Вокруг трона - Казимир Валишевский
Шрифт:
Интервал:
Закладка:
«Я кончаю это письмо в Пскове, куда приехала в девять часов вечера, после обеда у княгини, соленой как ветчина, но соленой в буквальном смысле слова. И вот как это открылось. При прощании она поцеловала мне руку; я дотронулась губами до ее щеки, и когда обер-шталмейстер сводил меня с лестницы, не знаю как, разговаривая с ним, я почувствовала на языке вкус соли; рассмеявшись, я ему рассказала об этом, он посмотрел и увидал у меня на губах слой в палец белил. Теперь я знаю, что белила соленые». И через несколько дней: «После Пскова, девица Энгельгардт-старшая заведует охраной моих глаз, вот каким образом: перед представлением мне дам она приводит в порядок их перья и цветы, от которых я получила столько ужасных щелчков в Пскове».[142] Когда барон де Брёгейль, представляясь во время приема, начал свою приветственную фразу, она прервала его словами: «Видели вы когда-нибудь охоту на зайцев с борзыми? Не правда ли, мое положение в настоящую минуту очень похоже». Но даже освободившись от ненавистной свиты придворных, следовавших за ней по пятам, Екатерина чувствовала себя неловко среди роскоши, которой она сочла нужной обставить свои дворцы.
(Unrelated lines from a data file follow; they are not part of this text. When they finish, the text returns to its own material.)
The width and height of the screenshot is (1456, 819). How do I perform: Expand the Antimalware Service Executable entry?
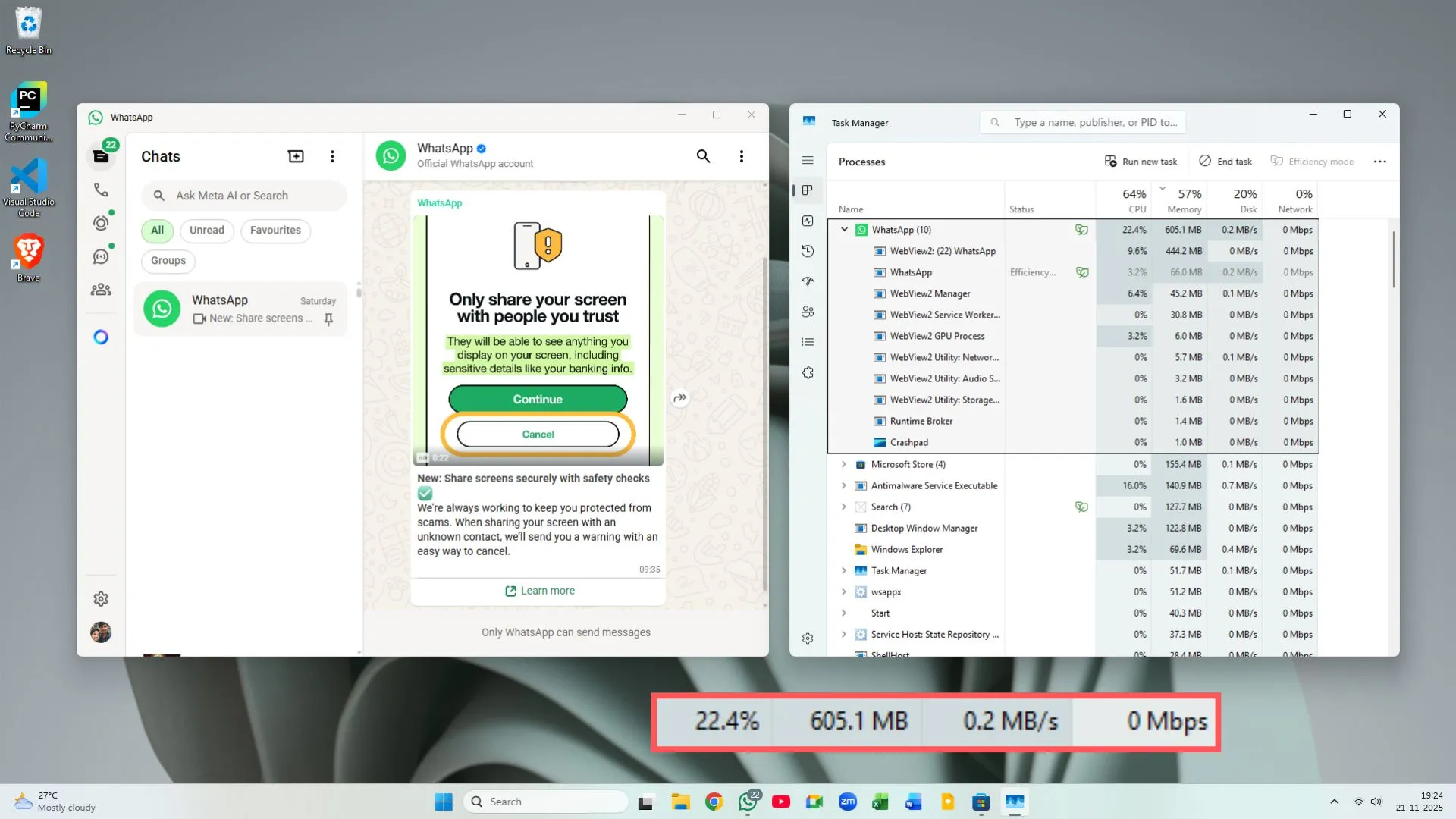(843, 485)
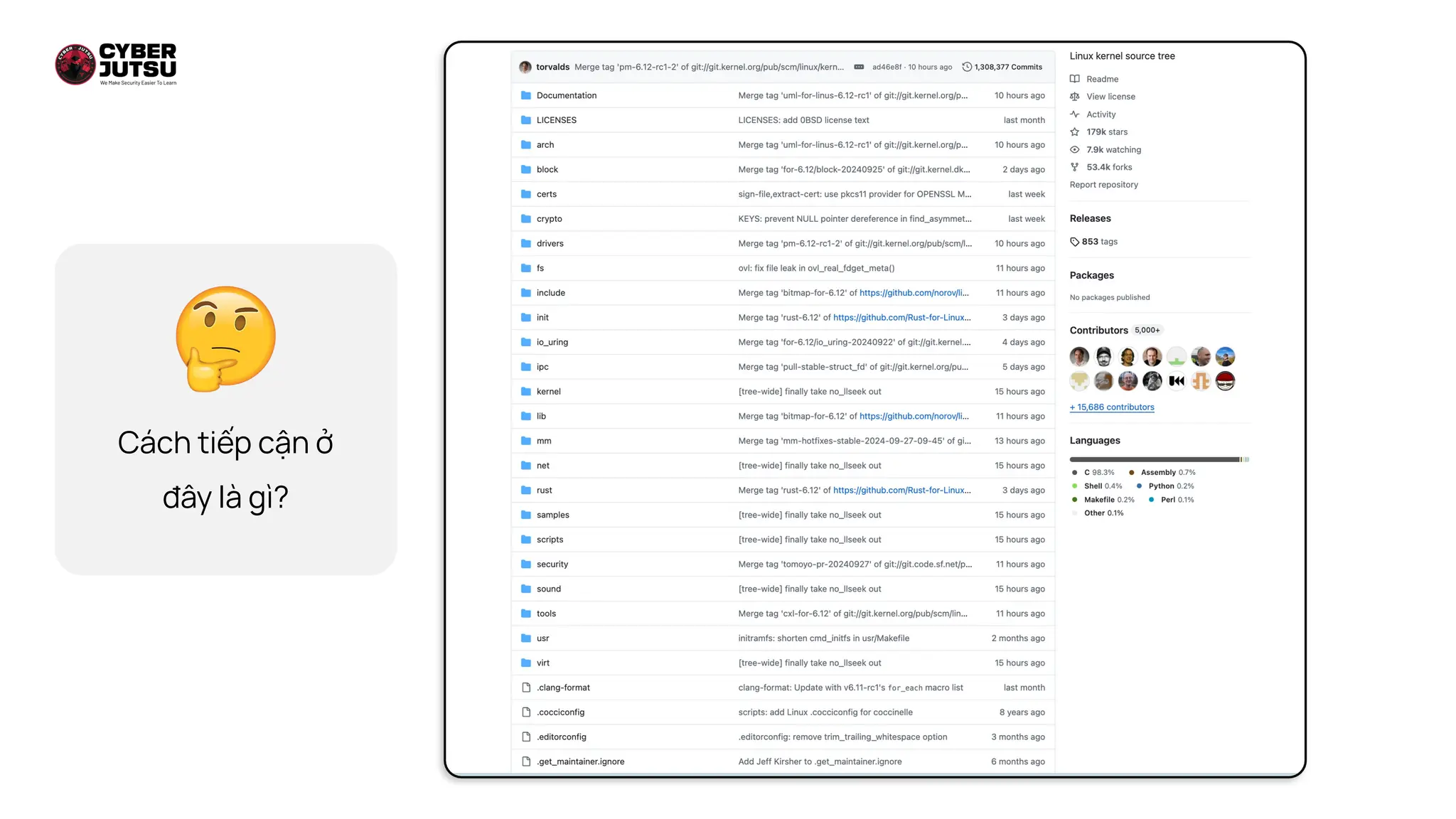Open the +15,686 contributors link
The image size is (1456, 819).
[x=1112, y=407]
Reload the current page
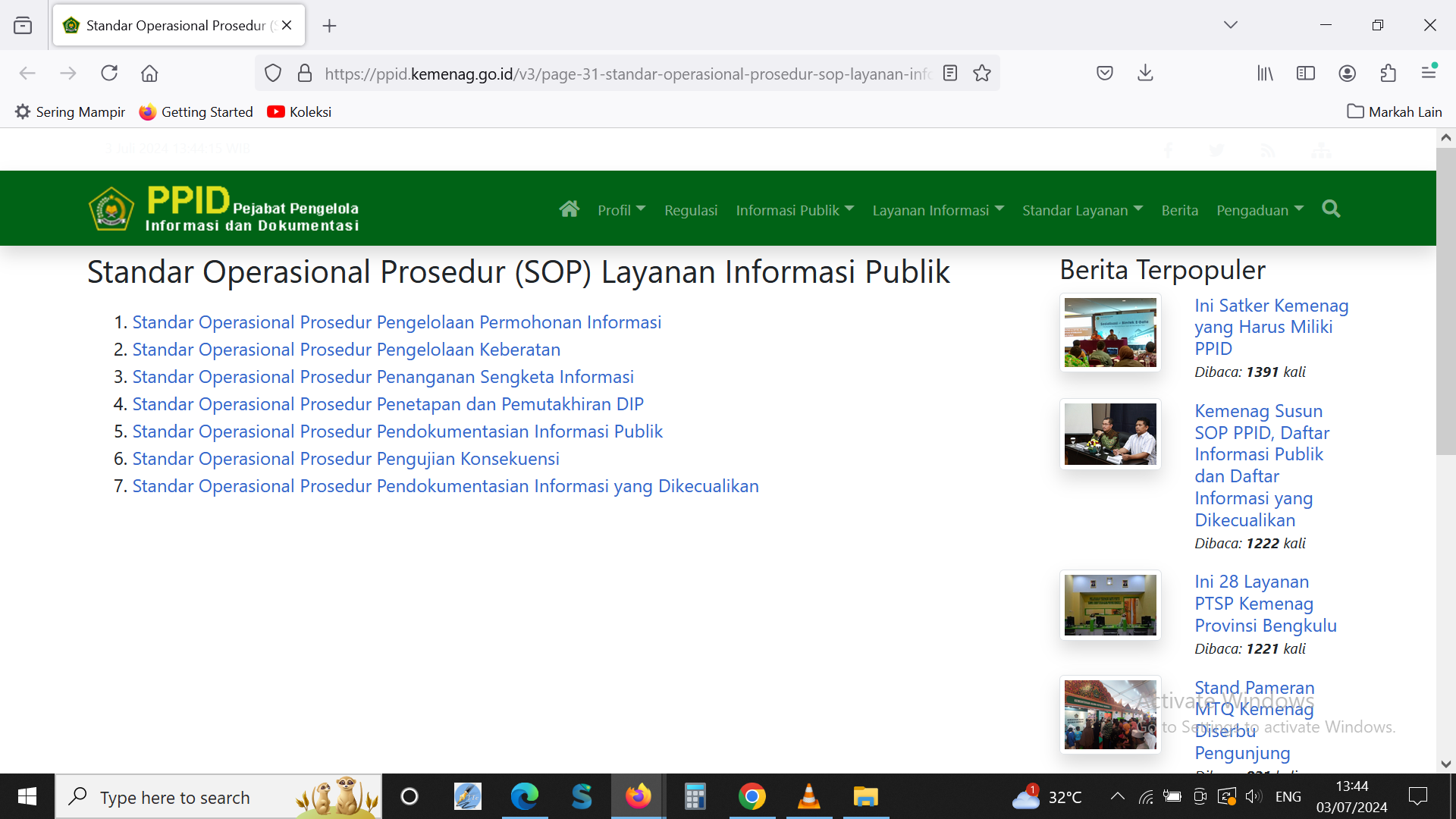 (x=109, y=74)
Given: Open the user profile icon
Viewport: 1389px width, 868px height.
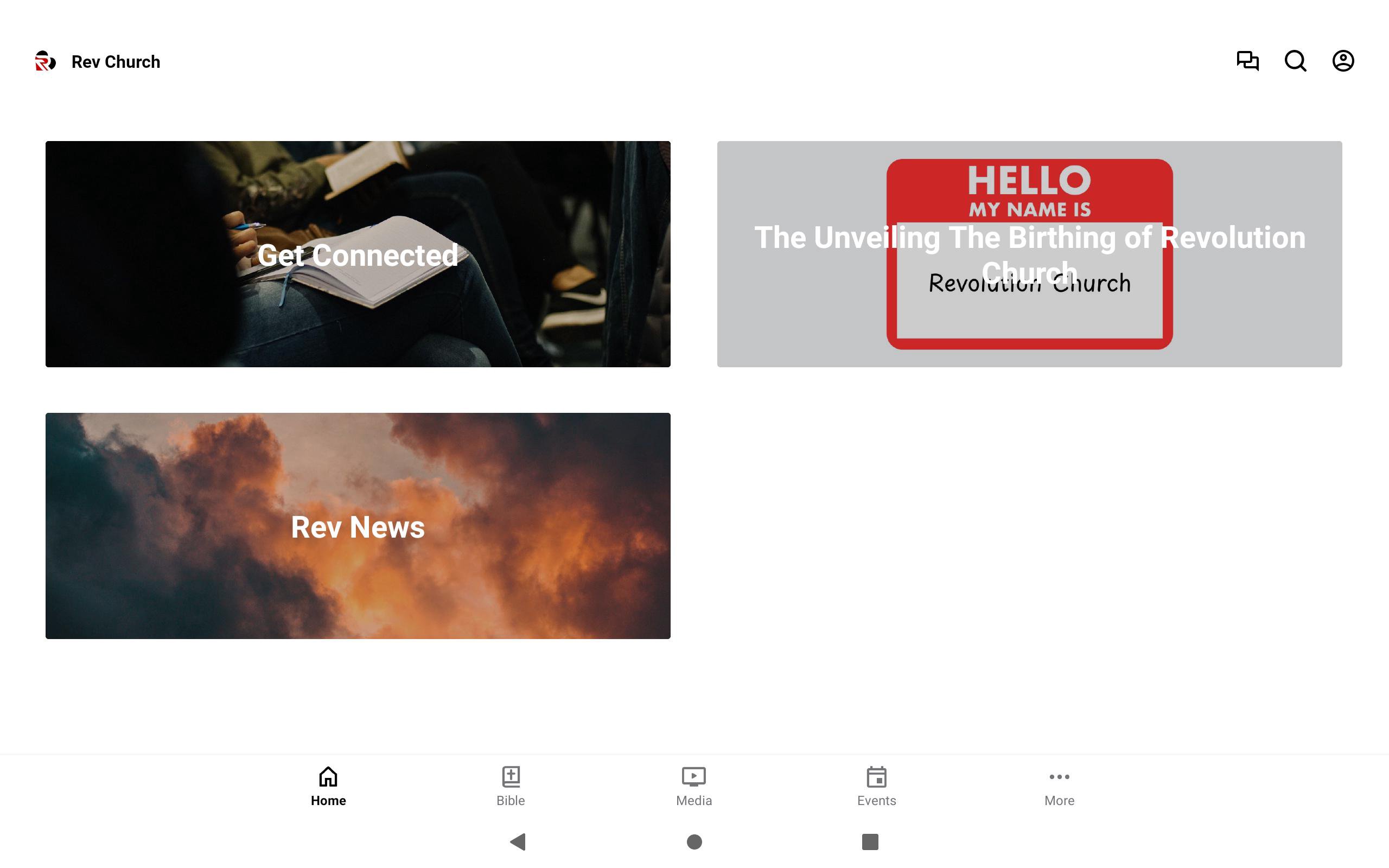Looking at the screenshot, I should pos(1342,61).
Ее стесняло это великолепие, которое ей было не по душе, она тяготилась произведениями искусств, в которых ничего не понимала. «Я хорошо устроилась на зиму, – писала она в 1777 г., – меня окружают множество замечательных предметов, которыми все битком набито вокруг меня; но для меня они совершенно ненужные и непригодны. Я похожа на киргизского хана, которому императрица Елизавета пожаловала дом в Оренбурге, а он велел поставить себе на дворе палатку и жил в ней. Так и я держусь своего угла».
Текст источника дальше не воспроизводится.